• **TASK REQUIREMENTS**
Please write out only the lines from the one containing "You are a GUI" through the last line of the listing. Do not include pictures.

↓

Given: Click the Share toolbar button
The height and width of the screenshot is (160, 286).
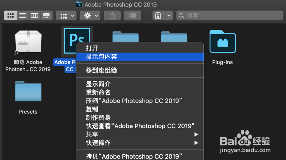Looking at the screenshot, I should [x=112, y=16].
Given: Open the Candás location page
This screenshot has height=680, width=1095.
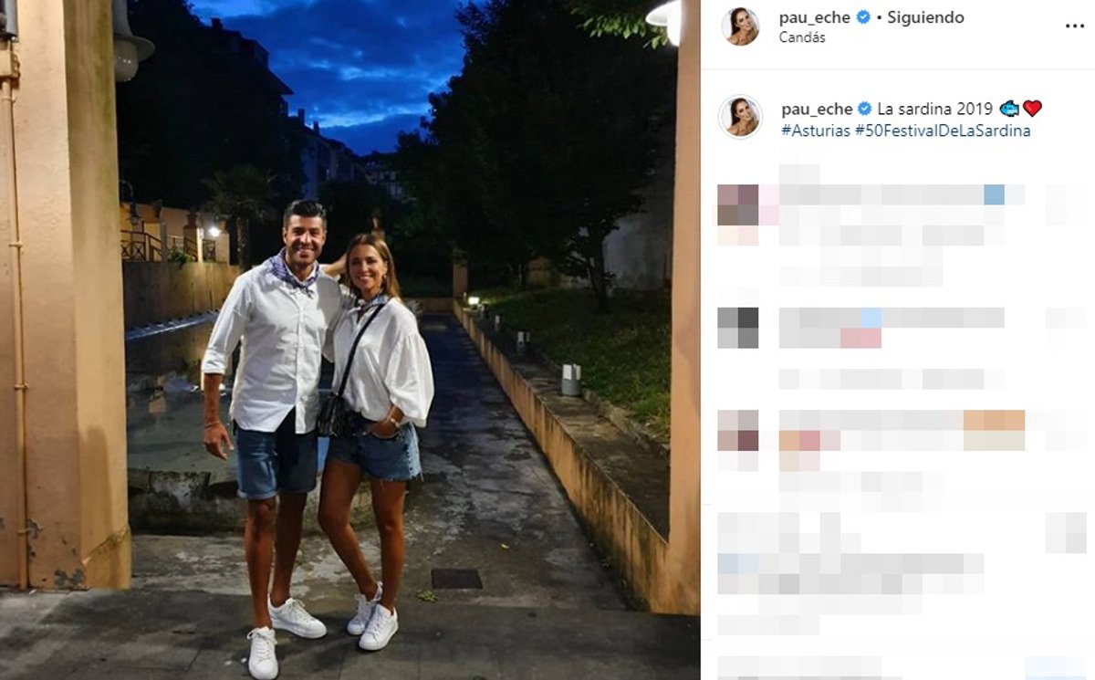Looking at the screenshot, I should pos(802,37).
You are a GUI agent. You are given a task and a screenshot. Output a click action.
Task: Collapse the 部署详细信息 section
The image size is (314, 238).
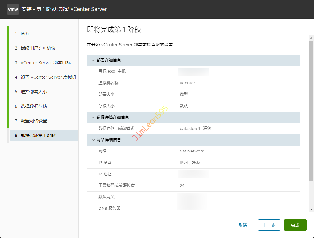click(93, 60)
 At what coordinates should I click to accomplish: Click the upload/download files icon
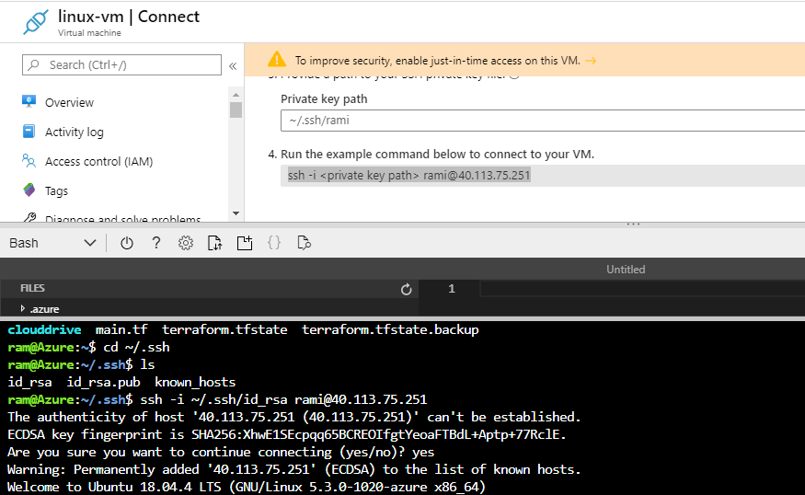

↑

• **TASK RESULT**
You are a GUI agent. You are given a task and a screenshot. Output a click action.
Task: Collapse the 部署详细信息 section
The image size is (314, 238).
click(93, 60)
 At what coordinates should I click to accomplish: Click the upload/download files icon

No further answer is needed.